● Richiesta scritta 1
Rispondi a queste domande sul testo relativo alla bufera Dijsselbloem:
(a) Su quale giornale è uscita l'intervista con le parole contestate?
(b) Di quale gruppo è presidente Gianni Pittella?
(c) Da quale a quale percentuale del PIL è salito il debito pubblico italiano nell'ultimo decennio?
● Richiesta scritta 2
Estendi il testo sulla bufera Dijsselbloem, a partire dalla frase "Altro che rigore!".

● Brano citato
Dijsselbloem-Eurogruppo

La “bufera” Dijsselbloem: come stare insieme in Europa

La “bufera” per la lista sulle donne dell’Est su Rai Uno è stata immediatamente sostituita nell’indignazione generale, allargata ai paesi dell’Europa del sud, per le parole di Jeroen Dijsselbloem – la pronuncia corretta dovrebbe essere “Jerùn Daiselblùm” – presidente dell’Eurogruppo. Queste le parole “incriminate”, contenute in una intervista alla Frankfurter Allgemeine Zeitung: “Durante la crisi dell’euro i Paesi del Nord hanno dimostrato solidarietà con i Paesi più colpiti. Come socialdemocratico do molta importanza alla solidarietà, ma hai anche degli obblighi, non puoi spendere tutti i soldi per alcol e donne e poi chiedere aiuto“.
Da qui le contestazioni dei deputati spagnoli e di quelli italiani durante l’audizione dell’esponente olandese alla commissione economica del Parlamento Europeo. Secondo Gianni Pittella, presidente del gruppo socialdemocratico, Dijsselbloem ha usato: “Parole vergognose… Mi chiedo davvero se una persona con queste convinzioni possa ancora essere considerato adatto a fare il presidente dell’Eurogruppo“. Si è alzata pure la voce del gruppo M5s Europa: “Dijsselbloem rassegni immediatamente le dimissioni da presidente dell’Eurogruppo, le sue dichiarazioni sui Paesi del Sud sono gravi e vergognose“. M5S, nella sua retorica antieuropea, non ha mancato di sottolineare che, assieme ai Dijsselbloem, sarebbe anche finito il tempo dell’austerità.
Affermazione quest’ultima agevole da confutare, atteso che il debito pubblico italiano, complice la crisi, ma ancor più la politica poco rigorosa nella gestione dei conti, è salito nell’ultimo decennio dal 100% al 133% del PIL. Altro che rigore!

● Righe archiviate
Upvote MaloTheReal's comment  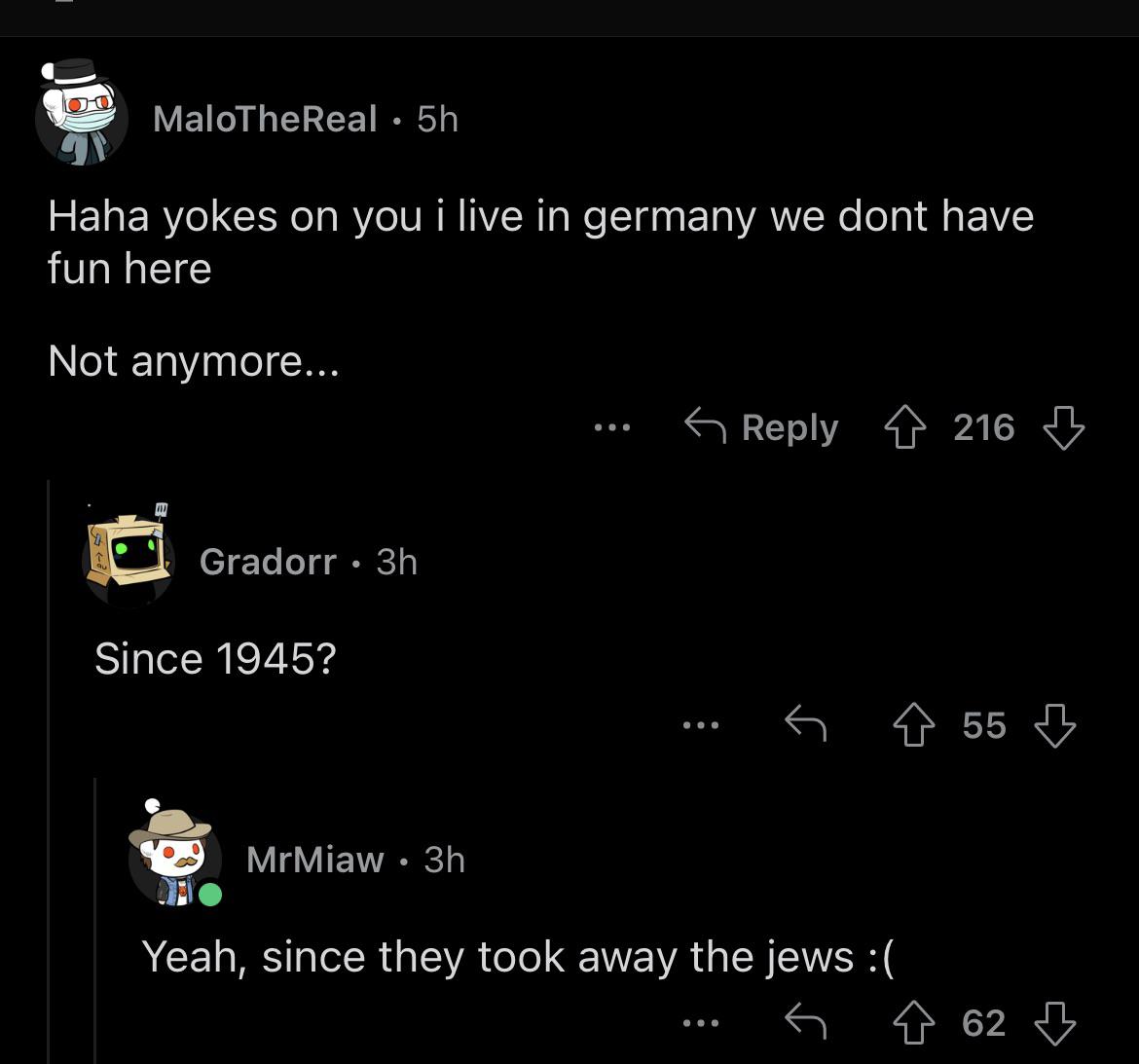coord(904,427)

---

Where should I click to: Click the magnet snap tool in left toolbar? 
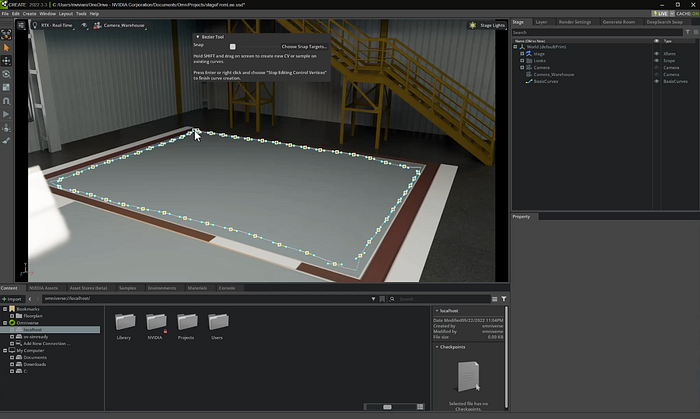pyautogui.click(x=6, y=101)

● Risposta finale 1
(a) Sulla Frankfurter Allgemeine Zeitung.
(b) Del gruppo socialdemocratico.
(c) Dal 100% al 133% del PIL.

● Risposta finale 2
Anche i Governi di Madrid hanno potuto spingere la ripresa della Spagna solo grazie ad imponenti deficit di bilancio (nel 2011 addirittura il 9,6% del PIL, nel 2015 il 5,1%, rispetto al 4,2% pattuito con la CE, e nel 2016, il 4,6% rispetto al 2,8 programmato) sui quali hanno pesato le spese delle autonomie locali che il Governo non ha saputo contenere. Finora Bruxelles ha evitato di sanzionare il Paese ed ha concesso due anni in più al suo piano di rientro; ma ora anche la Spagna è chiamata a ridurre il deficit al 3,1% nel 2017 e al 2,2% nel 2018.

Non poteva mancare l’intervento di Renzi su Facebook: “Dijsselbloem ha perso una ottima occasione per tacere. Penso che gente come lui, che pure appartiene al partito socialista europeo, anche se forse non se ne è accorto, non meriti di occupare il ruolo che occupa. E prima si dimette meglio è“. “Se vuole offendere l’Italia – ha concluso – lo faccia al bar sport, non nel suo ruolo istituzionale“.

Nella citata audizione nell’Europarlamento sono state chieste a Dijsselbloem scuse pubbliche per le  sue dichiarazioni. Lui ha resistito, dicendo che “nessuno deve sentirsi offeso, che non è questione di Nord e Sud, ma che vale per tutti la regola che se vuoi solidarietà devi rispettare i vincoli e gli impegni, cosa che anche l’Olanda a volte non ha fatto. Se si vuole mantenere sostegno politico e dell’opinione pubblica in tutta l’UE a favore della solidarietà occorre sempre parlare di quali impegni e quali sforzi devono essere fatti da ciascuno. Questo è come la solidarietà dovrebbe funzionare e funzionerà“.
Dopo le mancate scuse, in tanti chiedono ora le sue dimissioni, che non sembra intenzionato a dare. La polemica è quindi destinata a continuare.

Non c’è dubbio che l’esponente olandese abbia “sbroccato“, anche se, in buona sostanza, ha solo dato voce, senza filtri, alla “pancia” di gran parte degli europei del nord, i quali ritengono – non del tutto a torto – che i paesi del Sud Europa con i loro deficit annuali e stock di debito pubblico molto elevati si siano comportati, con una metafora che ho sentito più volte, come chi usa la carta di credito altrui per fare la spesa.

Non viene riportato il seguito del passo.